● **WHAT THE EXERCISE ASKS**
The reply should reproduce every line of the data below word for word, minus any images.

━━━━━━━━━━━━━━━━━━━━━━━━━━━━━━

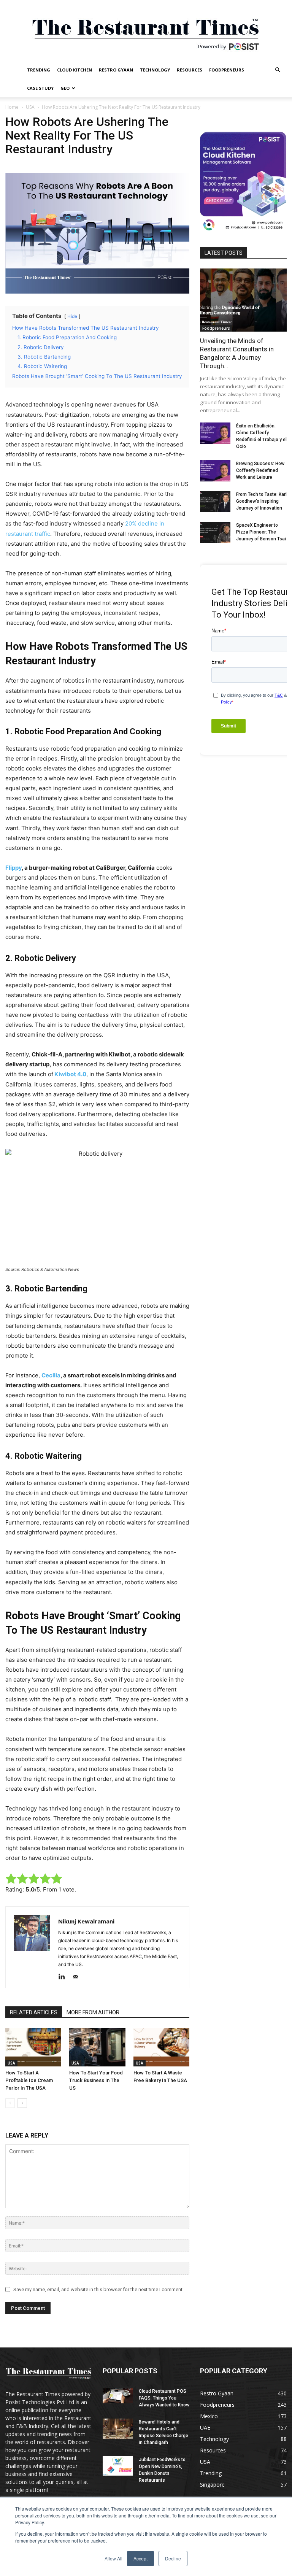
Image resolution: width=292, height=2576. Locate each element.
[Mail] (78, 1977)
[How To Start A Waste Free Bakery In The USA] (161, 2047)
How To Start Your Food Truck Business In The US (96, 2080)
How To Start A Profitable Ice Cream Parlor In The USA (29, 2080)
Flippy (13, 867)
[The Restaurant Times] (146, 30)
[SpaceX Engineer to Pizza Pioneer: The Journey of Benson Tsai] (215, 532)
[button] (277, 70)
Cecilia (50, 1375)
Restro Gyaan (116, 70)
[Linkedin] (64, 1977)
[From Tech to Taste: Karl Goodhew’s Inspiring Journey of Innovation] (215, 501)
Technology (155, 70)
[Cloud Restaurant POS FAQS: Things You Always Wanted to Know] (118, 2395)
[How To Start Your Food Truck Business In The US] (97, 2047)
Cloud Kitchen (74, 70)
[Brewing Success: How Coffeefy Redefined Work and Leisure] (215, 470)
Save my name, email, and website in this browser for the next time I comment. (98, 2289)
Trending (38, 70)
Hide (72, 316)
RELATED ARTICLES (33, 2012)
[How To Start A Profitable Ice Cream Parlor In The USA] (33, 2047)
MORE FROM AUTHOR (93, 2012)
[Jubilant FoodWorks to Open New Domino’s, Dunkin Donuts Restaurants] (118, 2466)
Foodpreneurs (226, 70)
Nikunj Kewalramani (86, 1921)
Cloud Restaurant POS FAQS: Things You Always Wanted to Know (164, 2398)
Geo (65, 88)
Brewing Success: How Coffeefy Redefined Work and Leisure (260, 470)
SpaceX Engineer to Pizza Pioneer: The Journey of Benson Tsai (261, 532)
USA (30, 107)
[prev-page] (10, 2103)
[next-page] (22, 2103)
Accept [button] (140, 2558)
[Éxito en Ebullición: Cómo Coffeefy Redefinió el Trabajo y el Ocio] (215, 433)
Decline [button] (173, 2558)
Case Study (40, 88)
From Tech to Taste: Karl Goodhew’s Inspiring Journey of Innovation (261, 501)
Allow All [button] (113, 2558)
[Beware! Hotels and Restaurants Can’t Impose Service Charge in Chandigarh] (118, 2429)
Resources (189, 70)
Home (12, 107)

━━━━━━━━━━━━━━━━━━━━━━━━━━━━━━

● **ANSWER BOX**
Image resolution: width=292, height=2576. Locate each element.
[Mail] (78, 1977)
[How To Start A Waste Free Bakery In The USA] (161, 2047)
How To Start Your Food Truck Business In The US (96, 2080)
How To Start A Profitable Ice Cream Parlor In The USA (29, 2080)
Flippy (13, 867)
[The Restaurant Times] (146, 30)
[SpaceX Engineer to Pizza Pioneer: The Journey of Benson Tsai] (215, 532)
[button] (277, 70)
Cecilia (50, 1375)
Restro Gyaan (116, 70)
[Linkedin] (64, 1977)
[From Tech to Taste: Karl Goodhew’s Inspiring Journey of Innovation] (215, 501)
Technology (155, 70)
[Cloud Restaurant POS FAQS: Things You Always Wanted to Know] (118, 2395)
[How To Start Your Food Truck Business In The US] (97, 2047)
Cloud Kitchen (74, 70)
[Brewing Success: How Coffeefy Redefined Work and Leisure] (215, 470)
Save my name, email, and website in this browser for the next time I comment. (98, 2289)
Trending (38, 70)
Hide (72, 316)
RELATED ARTICLES (33, 2012)
[How To Start A Profitable Ice Cream Parlor In The USA] (33, 2047)
MORE FROM AUTHOR (93, 2012)
[Jubilant FoodWorks to Open New Domino’s, Dunkin Donuts Restaurants] (118, 2466)
Foodpreneurs (226, 70)
Nikunj Kewalramani (86, 1921)
Cloud Restaurant POS FAQS: Things You Always Wanted to Know (164, 2398)
Geo (65, 88)
Brewing Success: How Coffeefy Redefined Work and Leisure (260, 470)
SpaceX Engineer to Pizza Pioneer: The Journey of Benson Tsai (261, 532)
USA (30, 107)
[prev-page] (10, 2103)
[next-page] (22, 2103)
Accept [button] (140, 2558)
[Éxito en Ebullición: Cómo Coffeefy Redefinió el Trabajo y el Ocio] (215, 433)
Decline [button] (173, 2558)
Case Study (40, 88)
From Tech to Taste: Karl Goodhew’s Inspiring Journey of Innovation (261, 501)
Allow All [button] (113, 2558)
[Beware! Hotels and Restaurants Can’t Impose Service Charge in Chandigarh] (118, 2429)
Resources (189, 70)
Home (12, 107)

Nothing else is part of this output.